## What is being asked
Line by line, transcribe the data shown below.
───── Material for the task ─────
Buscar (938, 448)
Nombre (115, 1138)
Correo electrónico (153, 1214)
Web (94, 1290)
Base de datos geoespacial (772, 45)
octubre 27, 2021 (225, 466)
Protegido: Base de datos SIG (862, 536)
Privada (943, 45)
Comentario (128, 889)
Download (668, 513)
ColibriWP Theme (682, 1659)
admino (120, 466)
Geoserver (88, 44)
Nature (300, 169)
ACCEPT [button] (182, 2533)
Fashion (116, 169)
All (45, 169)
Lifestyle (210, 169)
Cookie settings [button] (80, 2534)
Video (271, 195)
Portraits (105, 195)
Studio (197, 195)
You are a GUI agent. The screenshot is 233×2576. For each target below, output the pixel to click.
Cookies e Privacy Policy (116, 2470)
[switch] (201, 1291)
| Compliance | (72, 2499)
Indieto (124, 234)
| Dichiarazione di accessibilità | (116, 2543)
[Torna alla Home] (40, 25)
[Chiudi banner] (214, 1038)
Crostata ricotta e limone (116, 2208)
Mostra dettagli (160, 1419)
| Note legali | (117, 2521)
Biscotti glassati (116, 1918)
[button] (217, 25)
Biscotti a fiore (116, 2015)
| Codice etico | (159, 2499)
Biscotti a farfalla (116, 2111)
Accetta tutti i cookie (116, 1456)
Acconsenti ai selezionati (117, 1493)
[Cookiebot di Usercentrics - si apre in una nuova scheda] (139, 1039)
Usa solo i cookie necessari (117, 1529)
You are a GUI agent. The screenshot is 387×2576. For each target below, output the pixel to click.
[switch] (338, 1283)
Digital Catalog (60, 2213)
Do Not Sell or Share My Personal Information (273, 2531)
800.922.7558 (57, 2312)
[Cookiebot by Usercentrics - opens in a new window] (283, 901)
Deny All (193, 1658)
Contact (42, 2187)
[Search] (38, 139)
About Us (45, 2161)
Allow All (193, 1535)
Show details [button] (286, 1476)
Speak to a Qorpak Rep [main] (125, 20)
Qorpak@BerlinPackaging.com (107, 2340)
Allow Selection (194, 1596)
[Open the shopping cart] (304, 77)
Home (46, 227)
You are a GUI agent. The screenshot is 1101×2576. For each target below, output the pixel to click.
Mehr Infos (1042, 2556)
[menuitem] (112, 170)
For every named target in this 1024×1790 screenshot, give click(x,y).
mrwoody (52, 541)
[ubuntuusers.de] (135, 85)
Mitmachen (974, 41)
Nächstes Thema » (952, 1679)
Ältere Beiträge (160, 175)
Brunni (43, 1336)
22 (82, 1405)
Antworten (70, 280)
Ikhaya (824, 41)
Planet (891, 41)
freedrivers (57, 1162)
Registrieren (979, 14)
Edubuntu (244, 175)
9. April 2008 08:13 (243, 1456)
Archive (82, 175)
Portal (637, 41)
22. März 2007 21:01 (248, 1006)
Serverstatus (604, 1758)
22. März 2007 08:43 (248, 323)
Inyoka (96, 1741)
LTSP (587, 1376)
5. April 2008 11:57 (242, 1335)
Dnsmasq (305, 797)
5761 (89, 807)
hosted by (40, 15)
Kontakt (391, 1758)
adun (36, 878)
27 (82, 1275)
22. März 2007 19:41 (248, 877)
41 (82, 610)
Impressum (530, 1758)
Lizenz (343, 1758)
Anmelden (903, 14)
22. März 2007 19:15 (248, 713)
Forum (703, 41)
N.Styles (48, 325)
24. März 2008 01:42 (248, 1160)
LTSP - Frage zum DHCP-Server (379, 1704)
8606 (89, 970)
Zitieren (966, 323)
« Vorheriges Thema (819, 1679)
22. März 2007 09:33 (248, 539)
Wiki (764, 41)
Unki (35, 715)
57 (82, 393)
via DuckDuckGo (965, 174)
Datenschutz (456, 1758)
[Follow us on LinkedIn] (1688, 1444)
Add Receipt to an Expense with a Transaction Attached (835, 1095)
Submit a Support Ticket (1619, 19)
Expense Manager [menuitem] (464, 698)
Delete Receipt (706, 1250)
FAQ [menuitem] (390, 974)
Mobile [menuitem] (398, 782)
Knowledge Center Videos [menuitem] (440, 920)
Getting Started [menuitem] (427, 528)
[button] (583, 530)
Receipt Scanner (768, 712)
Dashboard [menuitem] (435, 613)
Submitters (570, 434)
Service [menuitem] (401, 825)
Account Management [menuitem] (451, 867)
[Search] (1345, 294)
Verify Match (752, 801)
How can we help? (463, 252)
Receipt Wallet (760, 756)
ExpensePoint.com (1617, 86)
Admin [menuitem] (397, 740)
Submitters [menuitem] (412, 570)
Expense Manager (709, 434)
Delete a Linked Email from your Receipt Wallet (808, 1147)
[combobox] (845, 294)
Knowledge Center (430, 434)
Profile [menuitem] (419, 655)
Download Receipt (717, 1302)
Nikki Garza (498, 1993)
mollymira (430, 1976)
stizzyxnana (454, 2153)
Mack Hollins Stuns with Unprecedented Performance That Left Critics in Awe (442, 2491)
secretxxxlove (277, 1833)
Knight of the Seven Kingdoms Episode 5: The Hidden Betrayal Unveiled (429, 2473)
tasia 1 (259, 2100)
─────
## Output of the exercise
Buscar (938, 448)
Nombre (115, 1138)
Correo electrónico (153, 1214)
Web (94, 1290)
Base de datos geoespacial (772, 45)
octubre 27, 2021 (225, 466)
Protegido: Base de datos SIG (862, 536)
Privada (943, 45)
Comentario (128, 889)
Download (668, 513)
ColibriWP Theme (682, 1659)
admino (120, 466)
Geoserver (88, 44)
Nature (300, 169)
ACCEPT [button] (182, 2533)
Fashion (116, 169)
All (45, 169)
Lifestyle (210, 169)
Cookie settings [button] (80, 2534)
Video (271, 195)
Portraits (105, 195)
Studio (197, 195)
You are a GUI agent. The screenshot is 233×2576. For each target below, output the pixel to click.
Cookies e Privacy Policy (116, 2470)
[switch] (201, 1291)
| Compliance | (72, 2499)
Indieto (124, 234)
| Dichiarazione di accessibilità | (116, 2543)
[Torna alla Home] (40, 25)
[Chiudi banner] (214, 1038)
Crostata ricotta e limone (116, 2208)
Mostra dettagli (160, 1419)
| Note legali | (117, 2521)
Biscotti glassati (116, 1918)
[button] (217, 25)
Biscotti a fiore (116, 2015)
| Codice etico | (159, 2499)
Biscotti a farfalla (116, 2111)
Accetta tutti i cookie (116, 1456)
Acconsenti ai selezionati (117, 1493)
[Cookiebot di Usercentrics - si apre in una nuova scheda] (139, 1039)
Usa solo i cookie necessari (117, 1529)
You are a GUI agent. The screenshot is 387×2576. For each target below, output the pixel to click.
[switch] (338, 1283)
Digital Catalog (60, 2213)
Do Not Sell or Share My Personal Information (273, 2531)
800.922.7558 (57, 2312)
[Cookiebot by Usercentrics - opens in a new window] (283, 901)
Deny All (193, 1658)
Contact (42, 2187)
[Search] (38, 139)
About Us (45, 2161)
Allow All (193, 1535)
Show details [button] (286, 1476)
Speak to a Qorpak Rep [main] (125, 20)
Qorpak@BerlinPackaging.com (107, 2340)
Allow Selection (194, 1596)
[Open the shopping cart] (304, 77)
Home (46, 227)
You are a GUI agent. The screenshot is 1101×2576. For each target below, output the pixel to click.
Mehr Infos (1042, 2556)
[menuitem] (112, 170)
For every named target in this 1024×1790 screenshot, give click(x,y).
mrwoody (52, 541)
[ubuntuusers.de] (135, 85)
Mitmachen (974, 41)
Nächstes Thema » (952, 1679)
Ältere Beiträge (160, 175)
Brunni (43, 1336)
22 (82, 1405)
Antworten (70, 280)
Ikhaya (824, 41)
Planet (891, 41)
freedrivers (57, 1162)
Registrieren (979, 14)
Edubuntu (244, 175)
9. April 2008 08:13 (243, 1456)
Archive (82, 175)
Portal (637, 41)
22. März 2007 21:01 (248, 1006)
Serverstatus (604, 1758)
22. März 2007 08:43 (248, 323)
Inyoka (96, 1741)
LTSP (587, 1376)
5. April 2008 11:57 (242, 1335)
Dnsmasq (305, 797)
5761 (89, 807)
hosted by (40, 15)
Kontakt (391, 1758)
adun (36, 878)
27 (82, 1275)
22. März 2007 19:41 (248, 877)
41 (82, 610)
Impressum (530, 1758)
Lizenz (343, 1758)
Anmelden (903, 14)
22. März 2007 19:15 (248, 713)
Forum (703, 41)
N.Styles (48, 325)
24. März 2008 01:42 (248, 1160)
LTSP - Frage zum DHCP-Server (379, 1704)
8606 (89, 970)
Zitieren (966, 323)
« Vorheriges Thema (819, 1679)
22. März 2007 09:33 (248, 539)
Wiki (764, 41)
Unki (35, 715)
57 (82, 393)
via DuckDuckGo (965, 174)
Datenschutz (456, 1758)
[Follow us on LinkedIn] (1688, 1444)
Add Receipt to an Expense with a Transaction Attached (835, 1095)
Submit a Support Ticket (1619, 19)
Expense Manager [menuitem] (464, 698)
Delete Receipt (706, 1250)
FAQ [menuitem] (390, 974)
Mobile [menuitem] (398, 782)
Knowledge Center Videos [menuitem] (440, 920)
Getting Started [menuitem] (427, 528)
[button] (583, 530)
Receipt Scanner (768, 712)
Dashboard [menuitem] (435, 613)
Submitters (570, 434)
Service [menuitem] (401, 825)
Account Management [menuitem] (451, 867)
[Search] (1345, 294)
Verify Match (752, 801)
How can we help? (463, 252)
Receipt Wallet (760, 756)
ExpensePoint.com (1617, 86)
Admin [menuitem] (397, 740)
Submitters [menuitem] (412, 570)
Expense Manager (709, 434)
Delete a Linked Email from your Receipt Wallet (808, 1147)
[combobox] (845, 294)
Knowledge Center (430, 434)
Profile [menuitem] (419, 655)
Download Receipt (717, 1302)
Nikki Garza (498, 1993)
mollymira (430, 1976)
stizzyxnana (454, 2153)
Mack Hollins Stuns with Unprecedented Performance That Left Critics in Awe (442, 2491)
secretxxxlove (277, 1833)
Knight of the Seven Kingdoms Episode 5: The Hidden Betrayal Unveiled (429, 2473)
tasia 1 (259, 2100)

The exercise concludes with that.